List of tasks —
**a.** Transcribe the stretch of the passage on Seattle's rain from "Seattle is known as" through "that it is!".
**b.** Write the next part of the passage on Seattle's rain, starting after its final sentence.

Text to read —

◇ ◇ ◇ ◇

Seattle is known as a rainy, gray place, but it turns out that it’s by no means the rainiest place in Washington, or even in the nation! If you live in our luxury Seattle apartments, then here’s a little bit about Seattle’s rainy reputation and the forces that make the weather the way that it is!

Does it actually rain more in Seattle?

Seattle is known for being a rainy city. It seems that any movie or TV show set in the Emerald City has the obligatory rainy day stereotype built into the story, and there’s always someone with an umbrella running through the damp streets. 

And yes, there’s some truth to the stereotype, but not to quite the extent as we’ve been led to believe. Seattle does have rain, sure, but there are also plenty of gorgeous, sunny days that make Mount Rainier pop in the horizon. To get a better idea of how rainy Seattle really is, let’s put it all into some perspective.

◇ ◇ ◇ ◇

Data shown —
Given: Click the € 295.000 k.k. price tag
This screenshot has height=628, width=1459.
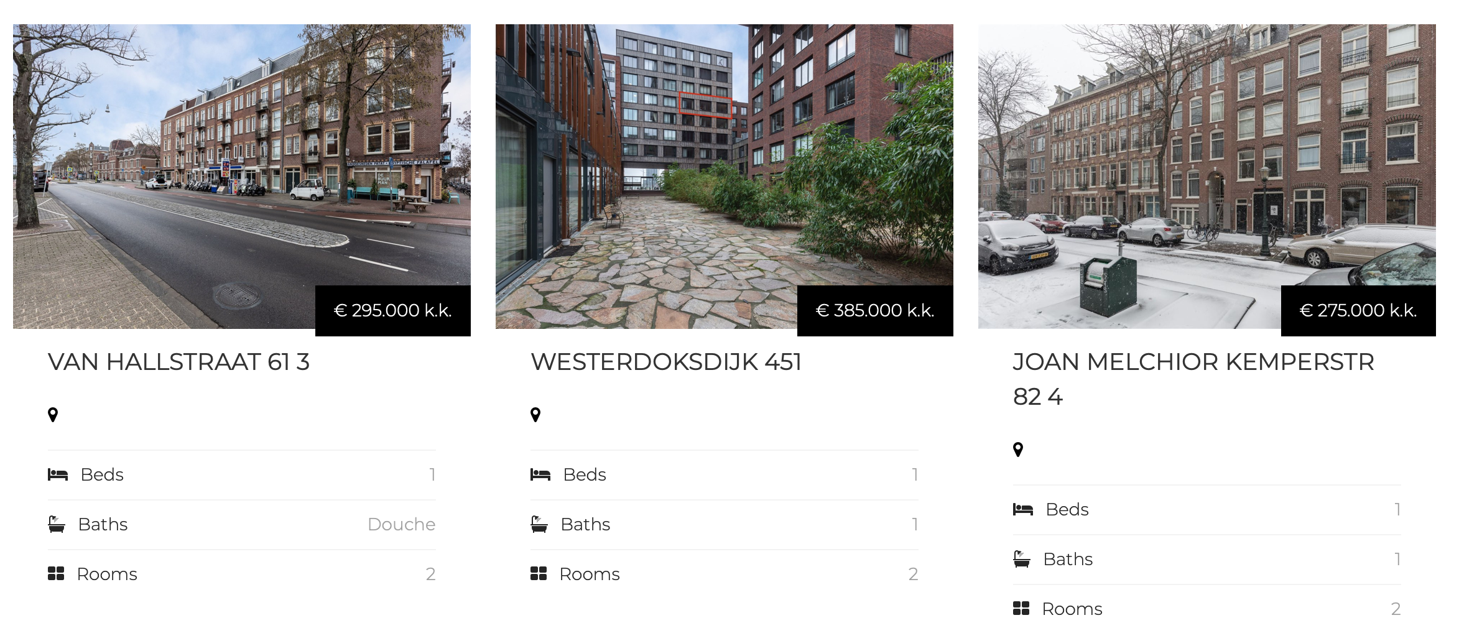Looking at the screenshot, I should pos(393,310).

◇ ◇ ◇ ◇

Task answers —
**a.**
Seattle is known as a rainy, gray place, but it turns out that it’s by no means the rainiest place in Washington, or even in the nation! If you live in our luxury Seattle apartments, then here’s a little bit about Seattle’s rainy reputation and the forces that make the weather the way that it is!

**b.**
Seattle has an average of 149 rainy days each year, meaning that there were about 149 days where over 0.01 inches of rain fell over the course of the day. On the other side of the country, Miami gets about 135 rainy days per year, and New Orleans gets about 115. Las Vegas only gets about 27 rainy days per year, which is toward the lowest end of the spectrum, while Juneau, Alaska, gets a whopping 223 days! 

When we look at a city’s raininess (that’s a scientific term, right?), though, there’s more to take into account than just how many days of precipitation the place gets. Miami, for example, gets fewer rainy days than Seattle does, but it gets far more rain overall! Seattle’s average annual rainfall comes out to around 37.7 inches over those 149 days, whereas Miami gets around 61.9 inches over its 135 days. When it does rain in Miami, it rains harder and longer thanks to the heavy thunderstorms and hurricanes, resulting in a higher average rainfall each year. 

Rainfall varies wildly depending on the geographical surroundings and location along certain wind streams. Up in Juneau, around 54 inches of rain falls over 223 days, while New Orleans gets 62.7 inches over just 115 days. Each city gets a different type of rain, too, depending on the moisture content and the amount of warm air, which we will get to in a second. 

Even nearby Portland gets more rainy days but less overall rain than Seattle does, and it’s just a few hours away!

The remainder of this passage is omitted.